*** SUPPLIED RECORDS ***
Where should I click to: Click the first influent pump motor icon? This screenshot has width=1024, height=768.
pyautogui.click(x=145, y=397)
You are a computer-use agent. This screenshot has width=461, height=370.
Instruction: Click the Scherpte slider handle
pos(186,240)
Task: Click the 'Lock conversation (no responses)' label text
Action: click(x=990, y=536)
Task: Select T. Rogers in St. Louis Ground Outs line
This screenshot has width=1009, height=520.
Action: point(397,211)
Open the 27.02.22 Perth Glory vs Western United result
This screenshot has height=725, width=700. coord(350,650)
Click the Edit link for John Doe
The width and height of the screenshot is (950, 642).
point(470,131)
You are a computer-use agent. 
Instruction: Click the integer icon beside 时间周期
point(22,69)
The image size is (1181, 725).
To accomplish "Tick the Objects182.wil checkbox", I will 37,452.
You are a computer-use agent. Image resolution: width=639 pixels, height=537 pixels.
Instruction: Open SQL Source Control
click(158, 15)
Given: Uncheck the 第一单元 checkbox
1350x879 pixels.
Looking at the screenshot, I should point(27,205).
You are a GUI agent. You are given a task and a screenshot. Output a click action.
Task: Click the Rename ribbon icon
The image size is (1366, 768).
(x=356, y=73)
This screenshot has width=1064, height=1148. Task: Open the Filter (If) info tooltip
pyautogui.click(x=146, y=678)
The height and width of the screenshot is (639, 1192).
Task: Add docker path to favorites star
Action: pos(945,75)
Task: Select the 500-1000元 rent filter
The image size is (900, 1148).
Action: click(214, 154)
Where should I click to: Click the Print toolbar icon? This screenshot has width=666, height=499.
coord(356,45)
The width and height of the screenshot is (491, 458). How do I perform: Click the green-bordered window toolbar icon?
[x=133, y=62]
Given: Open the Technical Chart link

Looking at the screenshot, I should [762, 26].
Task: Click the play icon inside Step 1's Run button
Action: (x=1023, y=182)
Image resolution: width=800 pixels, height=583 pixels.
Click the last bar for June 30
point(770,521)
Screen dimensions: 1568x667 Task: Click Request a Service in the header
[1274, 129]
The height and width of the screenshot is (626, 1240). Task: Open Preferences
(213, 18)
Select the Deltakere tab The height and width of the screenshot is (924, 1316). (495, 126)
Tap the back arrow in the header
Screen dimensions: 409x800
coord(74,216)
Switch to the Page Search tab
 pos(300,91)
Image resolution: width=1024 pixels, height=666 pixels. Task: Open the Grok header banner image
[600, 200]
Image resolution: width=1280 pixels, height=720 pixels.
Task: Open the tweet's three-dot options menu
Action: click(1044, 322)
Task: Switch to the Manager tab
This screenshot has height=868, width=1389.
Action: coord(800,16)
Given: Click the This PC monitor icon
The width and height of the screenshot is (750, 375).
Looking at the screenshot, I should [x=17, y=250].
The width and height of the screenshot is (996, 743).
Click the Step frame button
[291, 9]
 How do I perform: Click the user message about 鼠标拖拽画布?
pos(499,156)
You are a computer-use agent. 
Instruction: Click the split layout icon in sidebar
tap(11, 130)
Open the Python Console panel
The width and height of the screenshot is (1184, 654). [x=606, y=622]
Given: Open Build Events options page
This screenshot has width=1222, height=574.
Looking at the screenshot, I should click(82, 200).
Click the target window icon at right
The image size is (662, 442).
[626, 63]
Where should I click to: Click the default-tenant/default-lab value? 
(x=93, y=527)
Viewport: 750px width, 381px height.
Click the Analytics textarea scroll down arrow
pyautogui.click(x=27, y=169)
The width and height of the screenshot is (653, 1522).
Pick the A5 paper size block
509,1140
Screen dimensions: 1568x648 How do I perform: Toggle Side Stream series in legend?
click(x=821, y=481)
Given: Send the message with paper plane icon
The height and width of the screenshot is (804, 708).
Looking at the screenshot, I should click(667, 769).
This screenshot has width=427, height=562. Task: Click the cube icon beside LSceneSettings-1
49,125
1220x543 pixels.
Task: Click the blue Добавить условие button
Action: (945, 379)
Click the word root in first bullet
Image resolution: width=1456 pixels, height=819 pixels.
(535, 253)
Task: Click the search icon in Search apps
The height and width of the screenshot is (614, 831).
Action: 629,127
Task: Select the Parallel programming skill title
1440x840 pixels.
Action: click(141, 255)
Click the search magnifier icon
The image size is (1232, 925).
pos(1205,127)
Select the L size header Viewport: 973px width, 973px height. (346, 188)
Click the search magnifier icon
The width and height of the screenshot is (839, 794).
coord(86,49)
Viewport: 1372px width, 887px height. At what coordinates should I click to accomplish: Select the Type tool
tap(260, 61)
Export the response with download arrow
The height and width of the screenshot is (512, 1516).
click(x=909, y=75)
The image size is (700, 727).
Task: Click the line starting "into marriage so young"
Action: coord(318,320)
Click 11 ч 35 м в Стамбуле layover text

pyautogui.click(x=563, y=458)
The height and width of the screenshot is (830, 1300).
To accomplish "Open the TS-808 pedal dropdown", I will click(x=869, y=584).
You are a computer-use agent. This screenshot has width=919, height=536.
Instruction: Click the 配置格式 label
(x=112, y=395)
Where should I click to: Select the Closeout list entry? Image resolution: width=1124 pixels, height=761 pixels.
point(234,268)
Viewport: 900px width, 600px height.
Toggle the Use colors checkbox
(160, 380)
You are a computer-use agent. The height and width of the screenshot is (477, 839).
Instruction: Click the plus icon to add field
*** End of SUPPLIED RECORDS ***
_WORK TO BE COMPLETED_. Copy exactly the lines that begin with the one containing "has width=919, height=536." and continue to the end of the records, both included, and nothing more.

_YOUR RESPONSE_.
You are a computer-use agent. This screenshot has width=919, height=536.
Instruction: Click the 配置格式 label
(x=112, y=395)
Where should I click to: Select the Closeout list entry? Image resolution: width=1124 pixels, height=761 pixels.
point(234,268)
Viewport: 900px width, 600px height.
Toggle the Use colors checkbox
(160, 380)
You are a computer-use agent. The height and width of the screenshot is (477, 839).
Instruction: Click the plus icon to add field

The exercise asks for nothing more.